本課題組前期研究發現,PSF蛋白可以抑制OIR小鼠視網膜新生血管的形成,下調VEGF表達,從而抑制新生血管增生[22]。而將PSF引入RPE細胞體外氧化應激模型中,PSF蛋白可以抑制ROS堆積,維持RPE細胞的穩態平衡。考慮到氧化應激情況下,ROS調控VEGF表達,活化VEGF受體及下游信號,導致內皮細胞增生和遷移以及新生血管形成[23]。據此我們推測,PSF蛋白有可能通過活化抗氧化體系來抑制新生血管形成。為明確這一推論,本研究觀察分析了PSF對Nrf2及其下游基因HO-1的表達調控。Nrf2是參與調控抵抗氧化應激的主要核轉錄因子,當ROS等氧化應激因素存在時,Nrf2與抗氧化反應元件結合,誘導下游HO-1等多種抗氧化基因,從而發揮抗氧化應激保護細胞的作用[24]。
本研究結果顯示,玻璃體腔內注射PSF會導致小鼠視網膜組織內PSF的高表達,進而導致Nrf2 的表達上調;HO-1作為Nrf2的下游因子,其在視網膜組織內的表達量會隨之上調;HO-1作為ROS的負性調控因子,其表達上調會抑制視網膜組織內ROS生成,進而抑制HIF-1α表達。組織內HIF-1α表達減少,會導致VEGF以及VEGF受體表達下降,繼而在根本上抑制血管生成。PSF可以上調Nrf2的表達及其下游基因HO-1的表達,提示抑制氧化應激反應是PSF蛋白發揮作用的重要分子機制之一。
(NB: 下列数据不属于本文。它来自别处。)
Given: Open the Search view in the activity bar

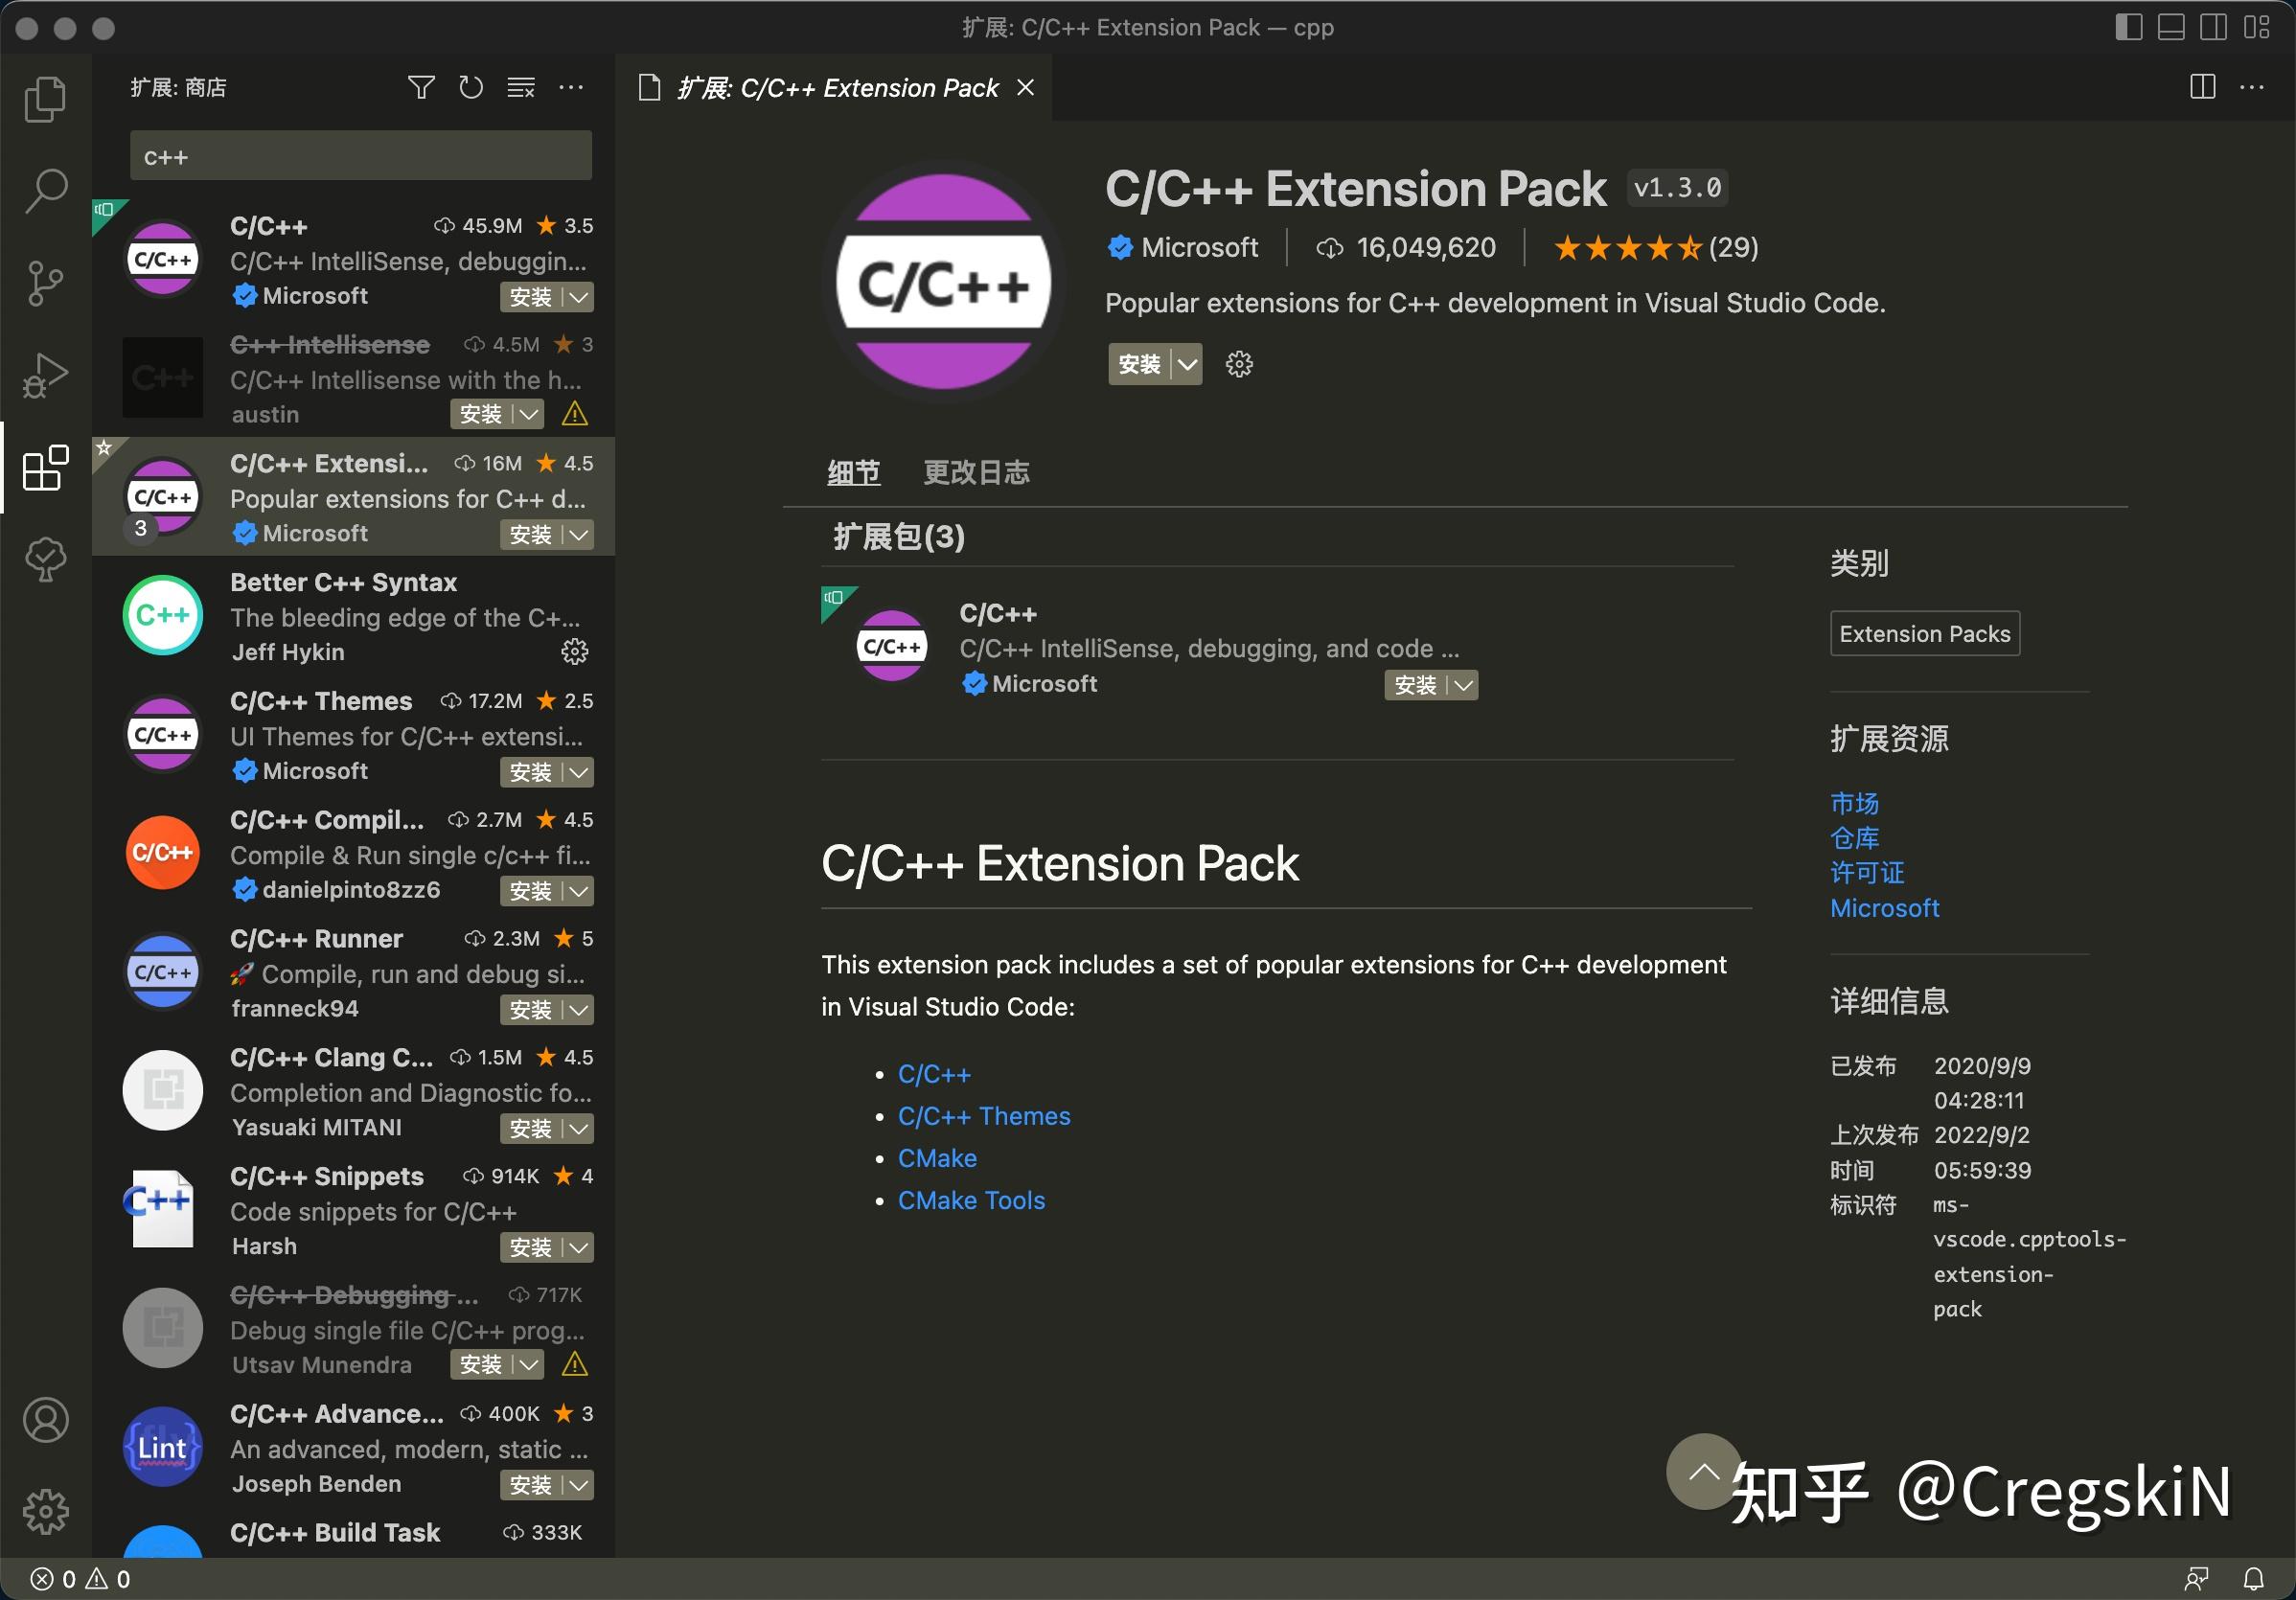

本課題組前期研究發現,PSF可以抑制視網膜血管內皮細胞中細胞外信號調節激酶信號通路的活化,下調VEGF表達,進而抑制內皮細胞增生[25]。此外,對于體外培養的RPE細胞,PSF可通過調控磷酸酰肌醇3激酶/絲氨酸-蘇氨酸蛋白激酶信號通路的活化程度來影響VEGF的表達[26]。本研究結果顯示,PSF可上調HO-1的表達,抑制氧化應激反應。結合既往研究結果,我們認為,PSF與ROS誘導的VEGF表達之間可能存在某種關聯,即缺氧導致ROS堆積,過多的ROS誘導HIF-1α的轉錄活化,進而激活其下游VEGF表達。在后續的研究中,我們將把PSF引入人視網膜血管內皮細胞的缺氧模型,分別從細胞增生、遷移和管腔形成等多個方面去收集PSF參與血管新生的全面信息,解讀PSF對于視網膜新生血管調控的完整作用,從而為視網膜新生血管性疾病的基因治療夯實理論基礎。